▸ **Data to examine**
= Beginning of Section =

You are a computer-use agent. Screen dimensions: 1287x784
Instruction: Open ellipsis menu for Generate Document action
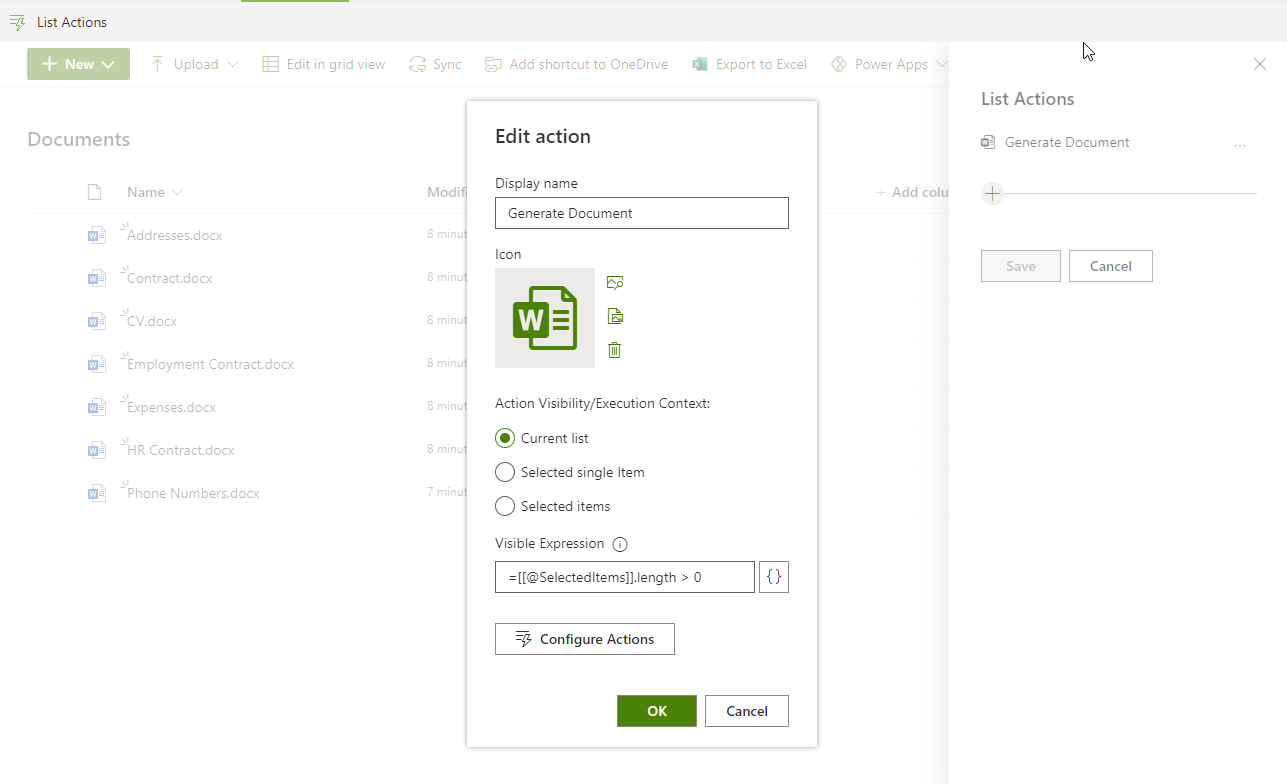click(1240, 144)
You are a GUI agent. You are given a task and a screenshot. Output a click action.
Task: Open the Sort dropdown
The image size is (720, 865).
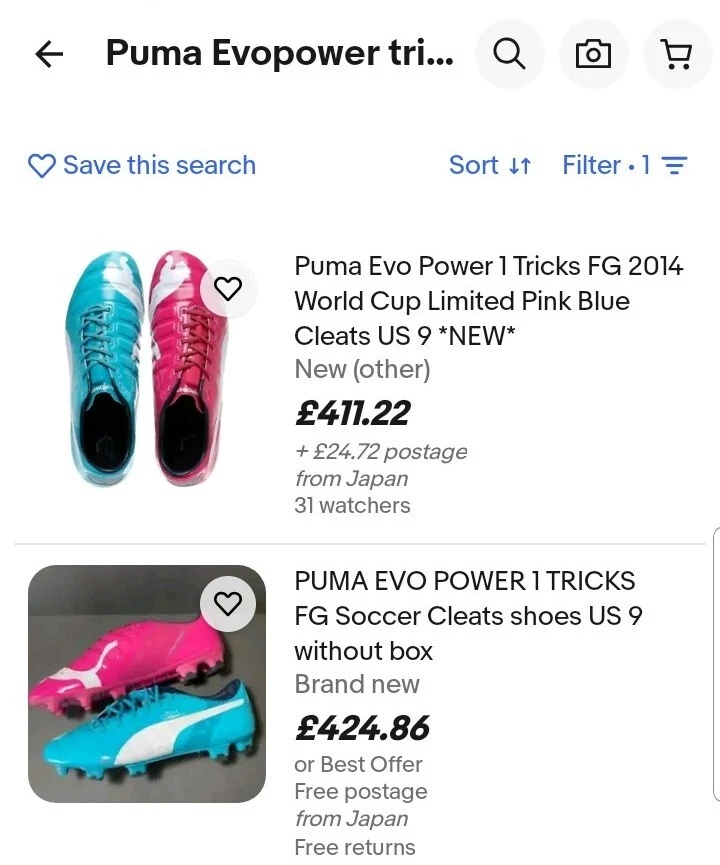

= End of Section =
= Beginning of Section =

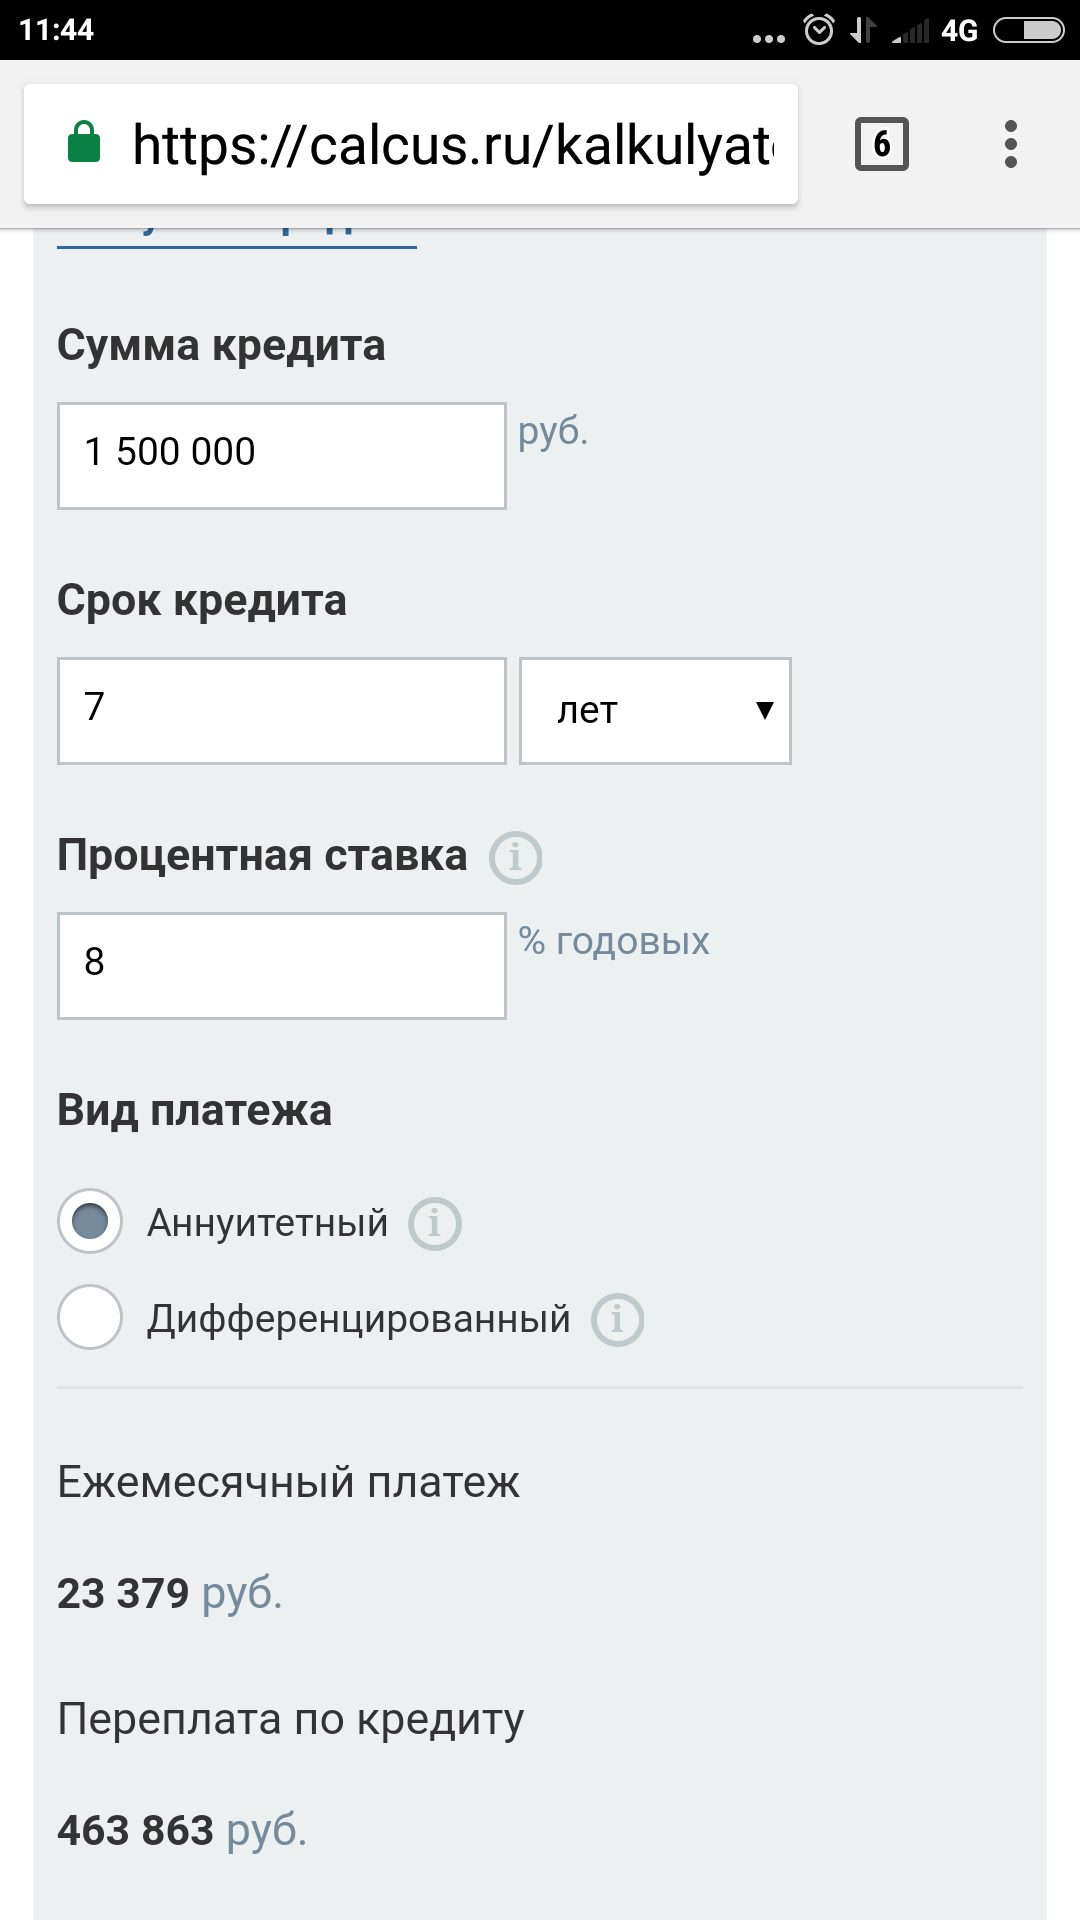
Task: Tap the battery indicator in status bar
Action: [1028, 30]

= End of Section =

▸ **Your task**
The output is the stretch above from the line with "Instruction: Open ellipsis" through the line with "The image size is (720, 865).", copied word for word with both ends kept and every picture dropped.

▸ **Output below**
Instruction: Open ellipsis menu for Generate Document action
click(1240, 144)
You are a GUI agent. You are given a task and a screenshot. Output a click action.
Task: Open the Sort dropdown
The image size is (720, 865).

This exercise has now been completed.